Index | Recent Threads | Unanswered Threads | Who's Active | Guidelines | Search |
World Community Grid Forums
Category: Completed Research Forum: Help Cure Muscular Dystrophy - Phase 2 Forum Thread: very short tasks |
No member browsing this thread |
Thread Status: Active Total posts in this thread: 43
|
Author |
|
JmBoullier
Former Community Advisor Normandy - France Joined: Jan 26, 2007 Post Count: 3715 Status: Offline Project Badges: |
By reading your post, I came on the idea that the log file could maybe represent the cause of the problem. Could a very big log file cause that boinc does not succeed to manage it correctly? This is probably the easiest culprit to eliminate: the size of the stdoutdae files is more or less constant and BOINC is simply pushing message lines out as needed to fit with this size. So the difference between the log file of a very busy client (like our multicore ones with HCMD2 currently) and a very quiet one like a very slow machine is only the number of days of activity which are kept.Currently the stdoutdae.txt of my quad contains about 15 hours of activity (without checkpoint logging) while that of my eeePC (which I removed from crunching in September 2011 ) contains messages covering 15 days with checkpoint logging! No, I do think that the problem has to do with communication between the client and the server, i.e. when exchanging the client_state.xml files between both after an update request. If latest changes on the server side improve the ability of the server to deal with the big update activity generated by the small grand children HCMD2 WUs currently, maybe these BOINC client failures might be over. Otherwise we will have to wait for the end of the HCMD2 final cleaning, or for a better designed version of the BOINC client which would simply drop/ignore the returned client_state.xml when it is corrupted or incomplete and retry the update request from the beginning. |
||
|
KerSamson
Master Cruncher Switzerland Joined: Jan 29, 2007 Post Count: 1671 Status: Offline Project Badges: |
It sounds reasonable.
----------------------------------------For my-self, because of lack of available time, I am not so familiar with the boinc internal mechanisms. Just for info, within 8 hours, boinc generated around 12'000 entries in the event file. Because of ring buffer behaviour, only the 2'000 last entries remain available. Yves |
||
|
JmBoullier
Former Community Advisor Normandy - France Joined: Jan 26, 2007 Post Count: 3715 Status: Offline Project Badges: |
Bad guess from my part: it just happened again and this time there was no update request in progress, only a mere upload of a HCMD2 result:
----------------------------------------Started upload of CMD2_2175-1NZW_A.clusters..... Can't open client_state_next.xml: fopen() failed Couldn't write state file: fopen() failed; giving up No user activity either and the number of tasks in the cache was the lowest of all these last days, only a little more than 500, and about 30 WUs ready to report. |
||
|
nanoprobe
Master Cruncher Classified Joined: Aug 29, 2008 Post Count: 2998 Status: Offline Project Badges: |
No more WUs? Both of my HCMD2 only machines ran dry last night. Message tab says no work available.

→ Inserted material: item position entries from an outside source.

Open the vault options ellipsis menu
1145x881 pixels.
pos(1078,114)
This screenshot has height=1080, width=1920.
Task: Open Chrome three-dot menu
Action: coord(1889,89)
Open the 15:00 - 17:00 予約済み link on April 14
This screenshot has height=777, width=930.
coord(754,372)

----------------------------------------
In 1969 I took an oath to defend and protect the U S Constitution against all enemies, both foreign and Domestic. There was no expiration date.
|
||
|
Thargor
Veteran Cruncher UK Joined: Feb 3, 2012 Post Count: 1291 Status: Offline Project Badges: |
Same here, getting no more work-units on one of my HCMD2-only machines - the other downloaded a huge chunk of other WCG units, before I set it to HCMD2-only.

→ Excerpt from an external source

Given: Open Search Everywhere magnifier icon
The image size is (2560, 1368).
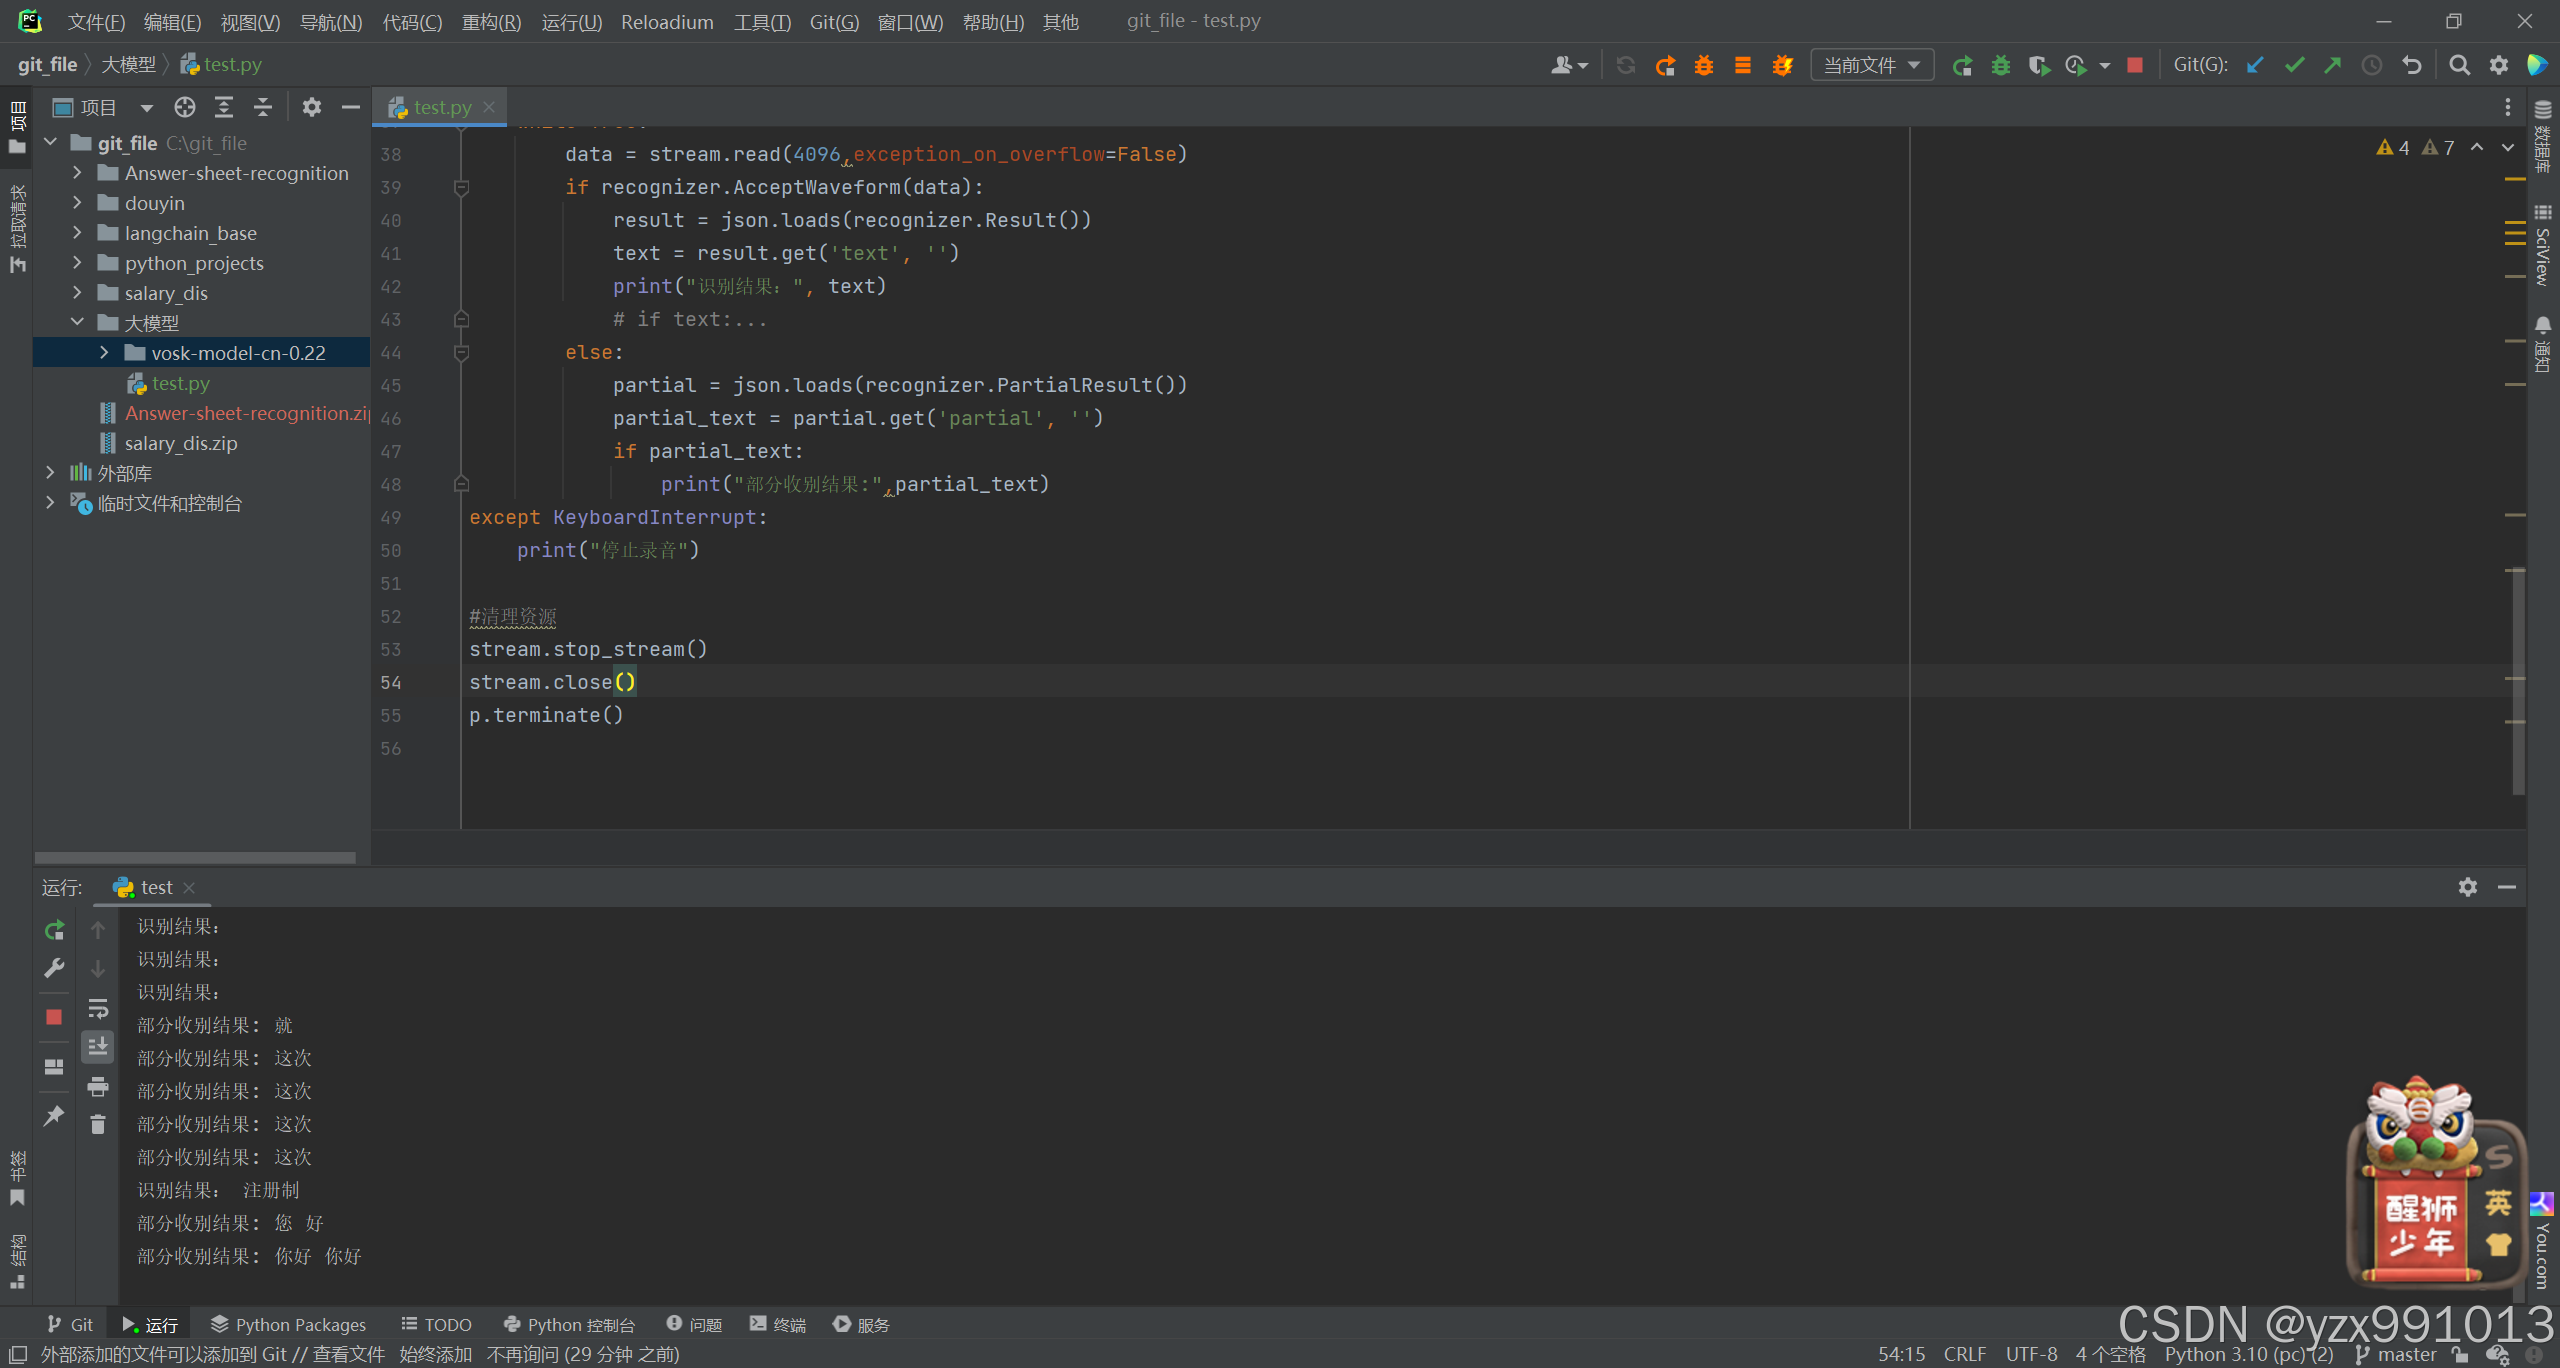Looking at the screenshot, I should 2459,65.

----------------------------------------Also showing the project as down for maintenance, with uploads disabled. |
||
|
Pete Broad
Senior Cruncher Wales Joined: Jan 3, 2007 Post Count: 167 Status: Offline Project Badges: |
I'm still picking the odd one up, I've had 20 or so in the last few hours
----------------------------------------Pete |
||
|
knreed
Former World Community Grid Tech Joined: Nov 8, 2004 Post Count: 4504 Status: Offline Project Badges: |
We are still catching up on various backend tasks due to our problems earlier in the week. HCMD2 is loading up work now and since we have resolved our issues, you should have a steady stream moving forward from here.
|
||
|
nanoprobe
Master Cruncher Classified Joined: Aug 29, 2008 Post Count: 2998 Status: Offline Project Badges: |
We are still catching up on various backend tasks due to our problems earlier in the week. HCMD2 is loading up work now and since we have resolved our issues, you should have a steady stream moving forward from here. I'm still getting no work available for CMD2 messages in my logs on 2 machines. EDIT: For some unknown reason it was asking for GPU tasks. It seems to have straightened itself out and I'm now getting CPU tasks.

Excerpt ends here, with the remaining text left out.